HOW do you get great Performance, AND spend time on fluffy things like Purpose?

I am a metrics minded person with a creative background. I spend my time thinking about how we can improve people’s lives when their performance is being measured through data. 

So I thought, if we can measure Purpose, then maybe we will finally get somewhere with this. Now, in addition to Key Performance Indicators, I use another kind of KPI.

Key Purpose Indicators.

Let's start with a personal example: My fitness routine.

I care about being in shape. But I care about a lot of things, so I am inconsistent.

Instead of making excuses I ran my first 10k.

I’m not motivated by speed goals or graduating to a marathon. If I am not motivated to improve my performance, how can I do it again? What’s going to engage me?

I needed a Purpose Indicator. Now the goal is to run 10k in 10 countries.

This tailored goal gives me permission to be a little inconsistent without feeling like a failure. I will have to keep a certain fitness level to achieve it, but the motivation - the Key Purpose Indicator - is the travel. 

Travel is a non-negotiable for me. And fitness is a non negotiable. So I am combining them. This is “Value Stacking.” If you can stack your Performance with your Purpose, then you get something greater than the sum of its parts.

The opposite of Value Stacking is value fragmenting. We have a tendency to only count performance that achieves results. One day I noticed something while running hills. I was counting them like laps. ONE up and ONE down equaled ONE.

The underlying psychology was that only the "results part" counts. Only uphill running really counts. But my knees tell me, "Hey! That's not fair!" (And fairness is really important.) So then I started counting the “ups” and the “downs”.

The downhill isn't lost time. It's a part of the whole. I'm still investing in my health, I'm still clearing my mind, and I'm still sweating. So why would I not let that count? Plus I see the numbers grow faster when I count both ways, and that helps me. 

The point is, EVERYTHING COUNTS. If it doesn’t, then maybe it’s time to re-evaluate your process. Maybe your KPIs aren’t as relevant as they used to be. 

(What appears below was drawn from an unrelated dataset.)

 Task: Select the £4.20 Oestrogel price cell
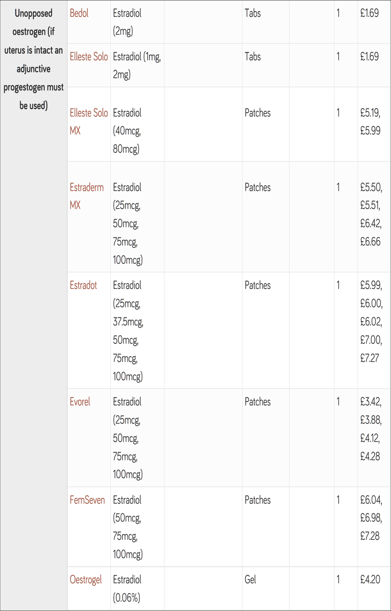tap(374, 588)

Official performance evaluations are still of debatable value, but taking stock on your purpose and your team or company's purpose will never go out of style.

Take this to your team:

  • There's KPIs & there's KPIs. Can you find a way to mix achievable short term goals with meaningful long term goals?
  • Everything counts! For your work or for your team, don’t only acknowledge the work that is directly revenue producing. There is a good chance they are keeping the lights on in some other way. Can you find them?
  • Value Stacking. Find the win-win-wins. Most likely if you are doing something well it can be leveraged to produce more good. How many can you take care of in one stroke?